Helmer on The Electric War (The Electric War)
Writing about the electric war in which Russia has engaged Ukraine, John Helmer (veteran Western correspondent based in Moscow) recently noted that although the Ukrainians were building Maginot and Siegfried lines according to the instructions of their foreign advisers, the offensive against Ukrainian electricity could not be stopped at these lines. Major Novorussian cities such as Odessa, Kharkov and Dniepropetrovsk are being blacked out and their populations forced to evacuate. Electricity surges threaten the plants and grids of southern Poland, Romania and Moldova. Power shut-downs affect NATO’s war supplies and even the flow of money. They will similarly impact the ability of French and Romanian troops in Moldava or Odessa to operate safely. Even if the power is switched back on, millions of electric appliances and fixtures will have been burned. Russia has also targeted petroleum and fuel oil storages that are necessary to power emergency generators (it has also, incidentally, bombed Europe’s most importrant gas storage facility, negatively impacting prices for gas across Europe). The westward extension of the missile and drone targeting has included Khmelnitsky, Rivne and Burshtyn, around the Galician capital of Lvov. Helmer reports that thermal power plants are being eliminated; dams also beginning to collapse from south to north; the Ukrainian military industry, he predicts, will be destroyed both by direct attacks and by the energy crisis. Typically, a first wave of Drone swarms identifies and activates air defence missile and artillery systems that protect electricity targets; a second wave of drones and missiles strike the main targets themselves.
Aris on Sanctions and Reform in Russia (Sanctions)
After two years of fighting, the Russian economy grew by 3.6% in 2023, making Russia the fastest growing of any of the G8 wealthy nations. This is in part the result of 12 National Projects launched in 2019, followed up by a National Projects 2.0 update for the recent presidential election.
The reform process had begun with the so-called May decrees signed by President Vladimir Putin in May 2012. These imposed a heavy social spending plan on Russia’s regions to improve the lives of the average Russian. In the face of the 2016 debt crisis, the Kremlin had sold off 19.5% of oil major Rosneft to Glencore and Qatar in a deal that Aris claims later transpired to be a bail out loan by Qatar’s sovereign wealth fund.
Putin’s response to issues of government corruption began with a deoffshorisation program in 2014 that banned government officials from holding offshore bank accounts or assets. This eventually resulted in a big reshuffle of the regional administration in 2016. The government tackled the the size of the shadow economy, reduced grey payments of wages, and radically overhauled the tax system, starting in 2018. In two years the government’s tax take increased by 20% while the tax burden only increased by 2%.

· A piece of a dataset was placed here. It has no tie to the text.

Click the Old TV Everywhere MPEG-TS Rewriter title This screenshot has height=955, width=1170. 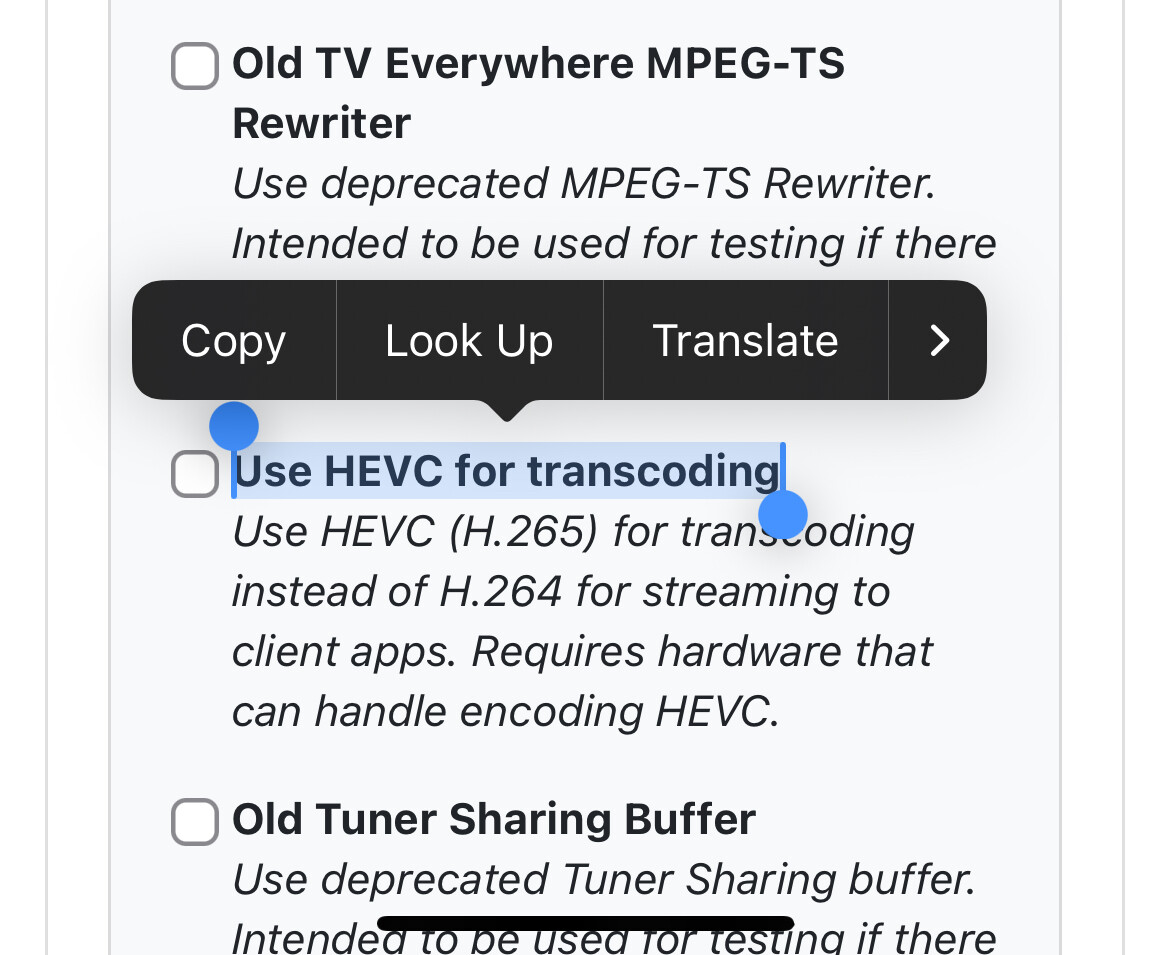click(538, 65)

In the banking sector, when Elvia Nabiullina took over as governor of the Central Bank of Russia (CBR), she began closing three banks a week, imposing stricter regulation and reporting requirements on the survivors. In 2017, she closed some of the largest privately owned commercial banks in the sector that turned out to have been guilty of milking their pension fund assets to fuel side investments in things like real estate. The CBR cleaned out the state-owned banking deposit insurance agency (DIA), which was rife with corruption. All this left the banking sector healthier, more transparent, and well capitalised.
In 2016, Finance Minister Alexey Kudrin, set up the National Reserve Fund that is now the National Welfare Fund (NWF), with a view to providing a mechanism to cover budget deficits in difficult years, and successfully ring fence hundreds of billions of dollars from Duma deputies. Kudrin’s Plan K addressed social problems such as eradicating poverty and affordable housing.
The CBR began to accumulate large amounts of foreign exchange into a cash pile that would eventually reach $600bn and to pay down most of Russia’s external debt. This achieved a debt-to-GDP ratio of 12.4% in 2020, by far the lowest of any major economy in the world, but which was expected to rise to 18.1% in 2024 as a result of the war. Putin sanction-proofed the economy by building a Fiscal Fortress that was ready by 2021.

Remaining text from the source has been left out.